ESSEN, Germany (Reuters) - Germany’s second-biggest utility RWE RWEG.DE warned profits and investments would fall further this year, offering little hope that group would emerge from a crisis in the industry and return to growth in the near future.
“The vale of tears has not yet been passed,” Chief Executive Peter Terium told journalists at the company’s annual press conference on Tuesday.
He was referring to a structural crisis for German utilities hit by weak demand for energy in Europe and a boom in renewable sources that are given priority access to power grids over conventional gas and coal-fired plants.

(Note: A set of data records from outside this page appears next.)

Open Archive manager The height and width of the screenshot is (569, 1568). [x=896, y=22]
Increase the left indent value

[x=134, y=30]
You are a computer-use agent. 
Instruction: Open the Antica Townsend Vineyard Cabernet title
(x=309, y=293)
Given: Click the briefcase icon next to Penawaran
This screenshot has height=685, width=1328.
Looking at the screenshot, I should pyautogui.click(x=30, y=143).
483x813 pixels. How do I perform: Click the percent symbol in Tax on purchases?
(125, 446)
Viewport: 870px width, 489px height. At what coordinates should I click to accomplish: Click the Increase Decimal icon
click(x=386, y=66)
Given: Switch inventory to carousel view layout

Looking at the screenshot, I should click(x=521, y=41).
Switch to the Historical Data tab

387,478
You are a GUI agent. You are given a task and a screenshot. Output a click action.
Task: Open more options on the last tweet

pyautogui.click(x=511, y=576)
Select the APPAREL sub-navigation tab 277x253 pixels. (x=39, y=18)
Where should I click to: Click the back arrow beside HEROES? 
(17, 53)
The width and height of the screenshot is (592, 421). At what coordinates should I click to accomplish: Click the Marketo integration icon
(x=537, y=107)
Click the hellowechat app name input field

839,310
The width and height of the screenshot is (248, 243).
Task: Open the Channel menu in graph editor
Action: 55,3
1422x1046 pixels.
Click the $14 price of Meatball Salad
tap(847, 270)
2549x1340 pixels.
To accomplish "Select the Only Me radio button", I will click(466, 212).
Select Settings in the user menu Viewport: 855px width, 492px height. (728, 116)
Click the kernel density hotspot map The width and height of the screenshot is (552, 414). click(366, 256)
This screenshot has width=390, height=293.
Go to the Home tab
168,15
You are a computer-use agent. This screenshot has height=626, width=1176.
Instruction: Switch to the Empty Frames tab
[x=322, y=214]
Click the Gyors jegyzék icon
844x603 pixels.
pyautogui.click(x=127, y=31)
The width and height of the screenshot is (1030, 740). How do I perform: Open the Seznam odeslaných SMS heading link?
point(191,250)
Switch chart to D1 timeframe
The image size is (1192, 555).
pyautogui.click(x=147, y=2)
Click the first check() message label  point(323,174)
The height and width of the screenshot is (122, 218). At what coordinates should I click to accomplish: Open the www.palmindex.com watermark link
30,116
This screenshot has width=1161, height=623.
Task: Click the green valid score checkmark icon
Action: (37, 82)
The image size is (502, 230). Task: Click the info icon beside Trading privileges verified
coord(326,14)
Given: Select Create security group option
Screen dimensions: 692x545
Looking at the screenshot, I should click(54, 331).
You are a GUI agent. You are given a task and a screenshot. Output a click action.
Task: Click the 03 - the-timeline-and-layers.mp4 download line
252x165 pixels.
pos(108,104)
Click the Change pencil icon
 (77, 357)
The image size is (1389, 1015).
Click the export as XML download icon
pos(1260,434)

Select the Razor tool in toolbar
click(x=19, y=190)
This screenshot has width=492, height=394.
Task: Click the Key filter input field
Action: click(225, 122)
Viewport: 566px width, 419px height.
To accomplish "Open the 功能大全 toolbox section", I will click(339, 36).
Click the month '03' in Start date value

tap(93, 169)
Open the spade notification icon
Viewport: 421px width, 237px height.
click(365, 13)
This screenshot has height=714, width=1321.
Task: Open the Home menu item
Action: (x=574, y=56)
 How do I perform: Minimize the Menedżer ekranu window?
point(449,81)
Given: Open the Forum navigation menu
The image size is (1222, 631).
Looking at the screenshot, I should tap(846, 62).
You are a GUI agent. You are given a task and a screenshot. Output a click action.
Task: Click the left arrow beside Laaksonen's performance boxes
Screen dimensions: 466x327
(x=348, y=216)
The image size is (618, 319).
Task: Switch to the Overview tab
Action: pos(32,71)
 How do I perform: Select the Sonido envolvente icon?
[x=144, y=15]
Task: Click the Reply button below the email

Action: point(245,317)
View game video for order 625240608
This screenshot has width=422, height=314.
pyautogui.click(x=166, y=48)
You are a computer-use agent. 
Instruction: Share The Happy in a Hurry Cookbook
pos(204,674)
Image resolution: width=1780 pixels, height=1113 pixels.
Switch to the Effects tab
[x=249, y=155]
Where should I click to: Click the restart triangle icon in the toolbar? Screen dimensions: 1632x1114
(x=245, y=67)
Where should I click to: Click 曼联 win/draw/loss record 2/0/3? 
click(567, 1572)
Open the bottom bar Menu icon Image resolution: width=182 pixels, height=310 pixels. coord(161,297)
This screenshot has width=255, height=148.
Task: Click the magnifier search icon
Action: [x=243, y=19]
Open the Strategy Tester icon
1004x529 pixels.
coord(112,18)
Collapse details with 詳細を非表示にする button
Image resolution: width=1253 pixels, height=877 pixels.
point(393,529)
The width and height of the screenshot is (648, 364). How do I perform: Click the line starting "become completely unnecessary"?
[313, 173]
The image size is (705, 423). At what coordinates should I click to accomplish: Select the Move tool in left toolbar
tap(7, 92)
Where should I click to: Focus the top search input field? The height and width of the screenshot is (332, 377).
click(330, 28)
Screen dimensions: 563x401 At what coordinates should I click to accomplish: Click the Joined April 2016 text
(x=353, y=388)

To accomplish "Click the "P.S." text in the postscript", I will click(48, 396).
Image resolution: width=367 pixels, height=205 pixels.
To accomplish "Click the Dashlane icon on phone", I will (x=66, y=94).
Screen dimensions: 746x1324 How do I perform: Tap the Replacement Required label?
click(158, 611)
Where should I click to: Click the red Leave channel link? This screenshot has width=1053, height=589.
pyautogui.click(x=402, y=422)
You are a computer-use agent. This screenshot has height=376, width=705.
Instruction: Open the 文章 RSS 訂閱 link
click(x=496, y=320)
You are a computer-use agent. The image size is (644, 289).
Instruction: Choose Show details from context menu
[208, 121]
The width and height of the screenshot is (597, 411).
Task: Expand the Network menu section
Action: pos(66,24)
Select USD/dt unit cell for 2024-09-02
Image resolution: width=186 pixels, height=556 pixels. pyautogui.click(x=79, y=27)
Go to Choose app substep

As a result, shares in RWE have lost more than 70 percent since 2007, destroying nearly 40 billion euros ($43 billion) in market value.
Terium said that up to 45 percent of the group’s conventional power plants were currently not earning any money, adding operating profit was expected to fall for a third consecutive year in 2015 as a result.
“It is now becoming more difficult every day to keep a gas or hard coal-fired power station commercially feasible,” Terium said.
Investments will decline to 2.5 billion-3.0 billion euros this year and to about 2 billion next year, down from 3.4 billion in 2014.
Shares in RWE, which were 1.6 percent lower at 8.40 a.m. EDT, trade at 12.8 times estimated forward earnings, lower than the 15.2 times average of major European rivals.
RWE, which last week closed a controversial 5.1 billion euro sale of its DEA oil and gas business to Russian tycoon Mikhail Fridman, forecast operating profit of 3.6 billion to 3.9 billion euros this year, down as much as 10 percent.
That is below an average forecast of 4.1 billion euros in a Reuters poll of analysts.
Long considered safe and stable dividend providers, RWE and German rivals E.ON EONGn.DE and EnBW EBKG.DE have embarked on restructuring programs marked by job cuts, lower shareholder payouts and asset sales.
RWE’s DEA sale generated concern in Britain, where the government is considering measures to force Fridman to sell the company’s North Sea assets to a third party because of fears that oil production at the fields could be halted if there are more Western sanctions against Russia over the Ukraine crisis.
CEO Terium confirmed the group would not join any legal action should Britain make such a decision.
The deal drew praise from analysts for its rich valuation, but the sale has robbed RWE of one of its cash cows, highlighting the group’s willingness to take drastic steps to lower its 31 billion euros of debt.
After halving its dividend to 1 euro per share for 2013, RWE said it would keep the payout stable for 2014. It aims to increase its targeted savings from an efficiency program to 2 billion from 2017, up 500 million euros from 2012.